Below are some records; copy each line in them that contains "Select".

Listed records:
-----
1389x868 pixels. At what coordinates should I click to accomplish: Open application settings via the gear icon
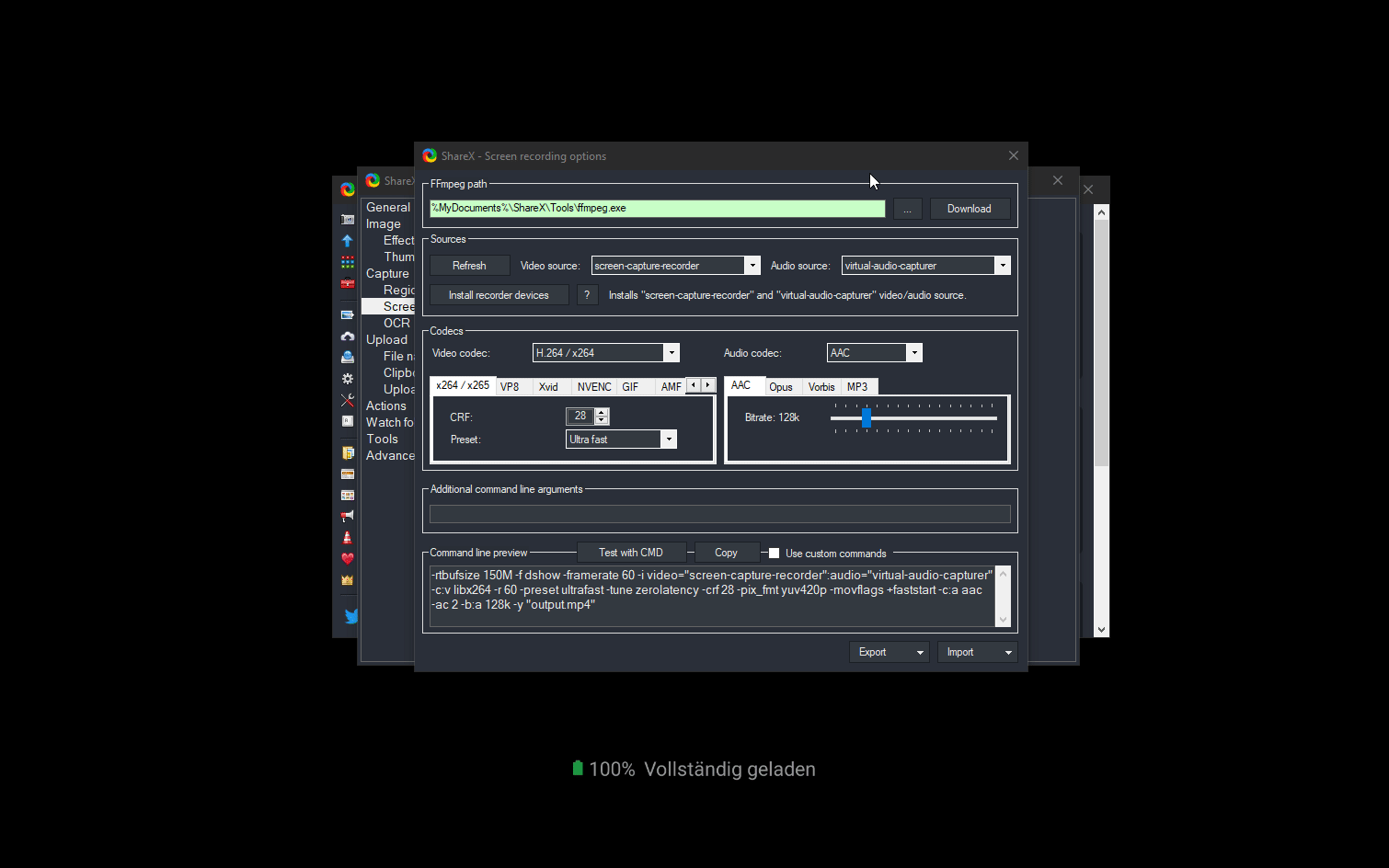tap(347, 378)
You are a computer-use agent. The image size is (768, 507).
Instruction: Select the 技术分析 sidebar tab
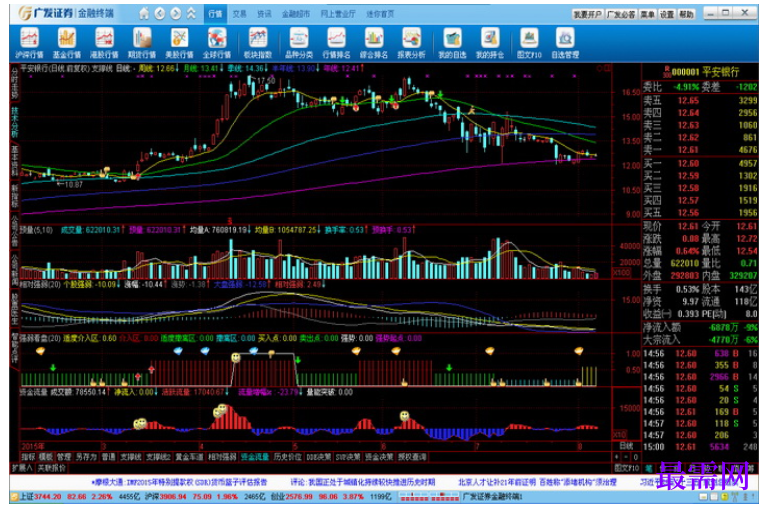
-----
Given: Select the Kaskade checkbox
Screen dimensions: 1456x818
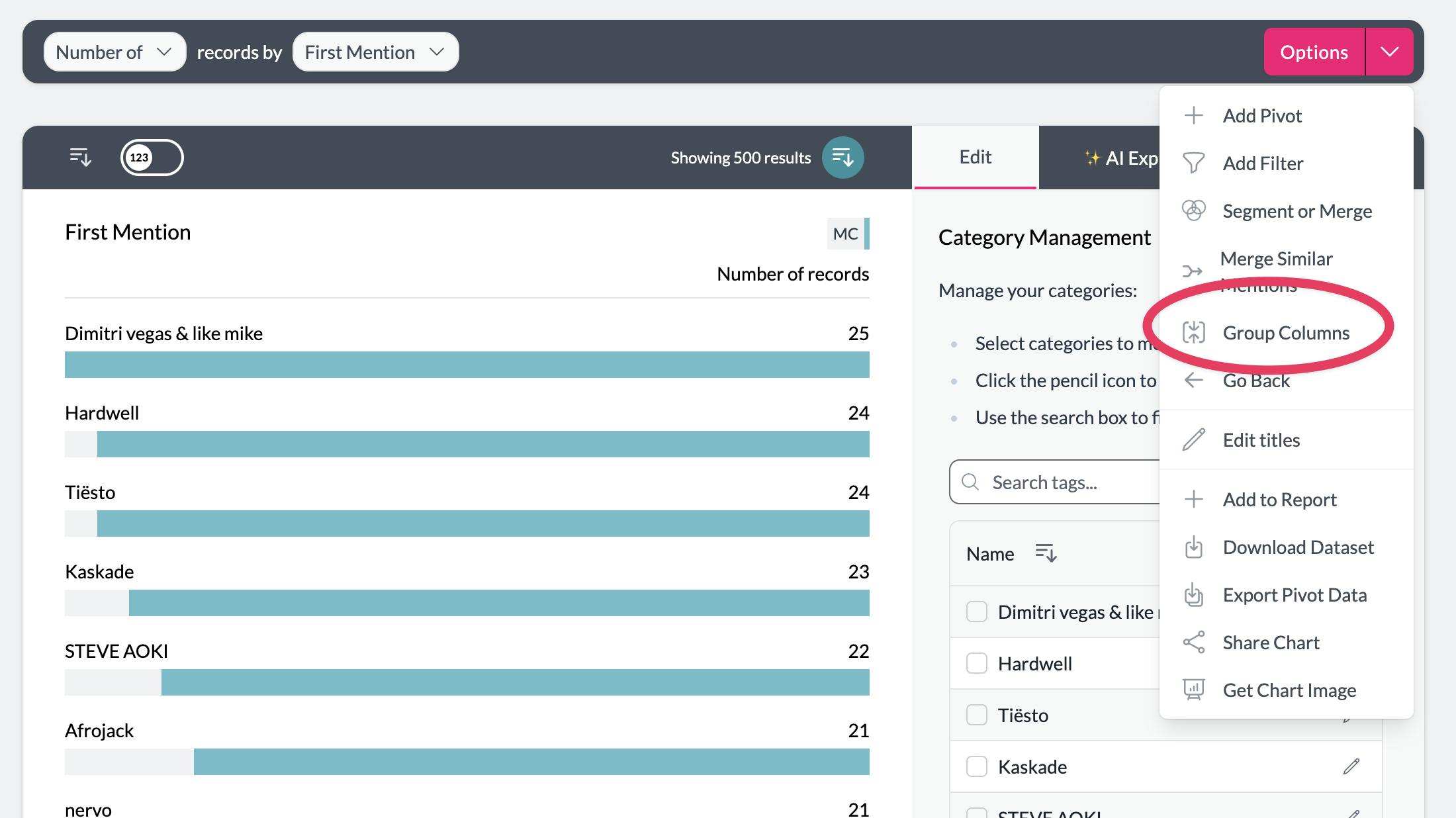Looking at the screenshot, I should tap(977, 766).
-----
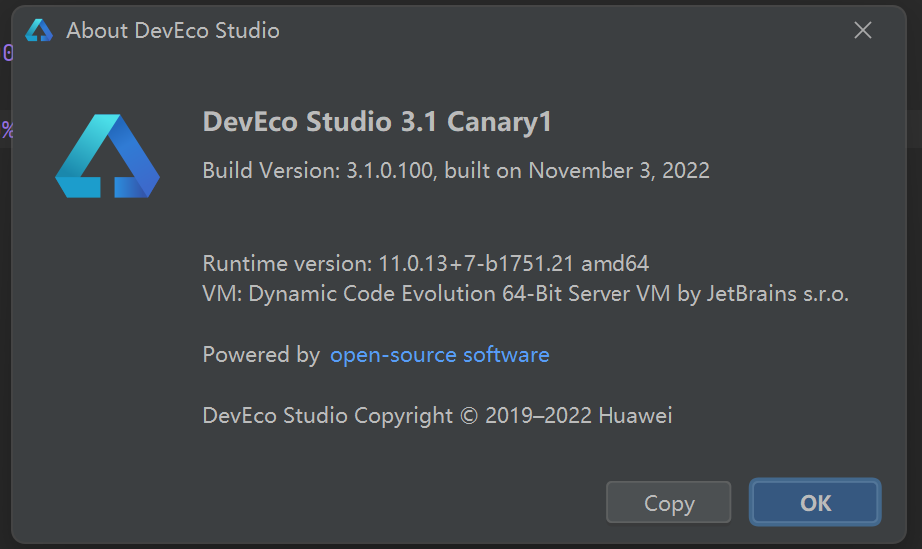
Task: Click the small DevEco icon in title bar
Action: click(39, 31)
-----
Task output:
Instruction: Select the 技术分析 sidebar tab
Given: Select the Kaskade checkbox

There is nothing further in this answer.